TASK ITEM
Go through the entries and write each one out again unchanged.

DATASET ENTRIES

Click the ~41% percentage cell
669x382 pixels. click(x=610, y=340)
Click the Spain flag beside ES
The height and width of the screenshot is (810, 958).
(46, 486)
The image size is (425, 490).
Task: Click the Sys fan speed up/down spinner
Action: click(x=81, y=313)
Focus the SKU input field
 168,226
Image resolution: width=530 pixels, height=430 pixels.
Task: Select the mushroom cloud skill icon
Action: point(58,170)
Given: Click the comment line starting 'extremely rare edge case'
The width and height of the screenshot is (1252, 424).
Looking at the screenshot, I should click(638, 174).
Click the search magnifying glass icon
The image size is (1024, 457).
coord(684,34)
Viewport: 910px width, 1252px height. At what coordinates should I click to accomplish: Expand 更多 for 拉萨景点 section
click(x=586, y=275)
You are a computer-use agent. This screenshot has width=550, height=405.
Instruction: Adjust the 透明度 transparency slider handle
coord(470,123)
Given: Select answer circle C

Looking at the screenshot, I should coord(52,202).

TASK SOLUTION
Click the ~41% percentage cell
669x382 pixels. click(x=610, y=340)
Click the Spain flag beside ES
The height and width of the screenshot is (810, 958).
(46, 486)
The image size is (425, 490).
Task: Click the Sys fan speed up/down spinner
Action: click(x=81, y=313)
Focus the SKU input field
 168,226
Image resolution: width=530 pixels, height=430 pixels.
Task: Select the mushroom cloud skill icon
Action: point(58,170)
Given: Click the comment line starting 'extremely rare edge case'
The width and height of the screenshot is (1252, 424).
Looking at the screenshot, I should click(638, 174).
Click the search magnifying glass icon
The image size is (1024, 457).
coord(684,34)
Viewport: 910px width, 1252px height. At what coordinates should I click to accomplish: Expand 更多 for 拉萨景点 section
click(x=586, y=275)
You are a computer-use agent. This screenshot has width=550, height=405.
Instruction: Adjust the 透明度 transparency slider handle
coord(470,123)
Given: Select answer circle C

Looking at the screenshot, I should coord(52,202).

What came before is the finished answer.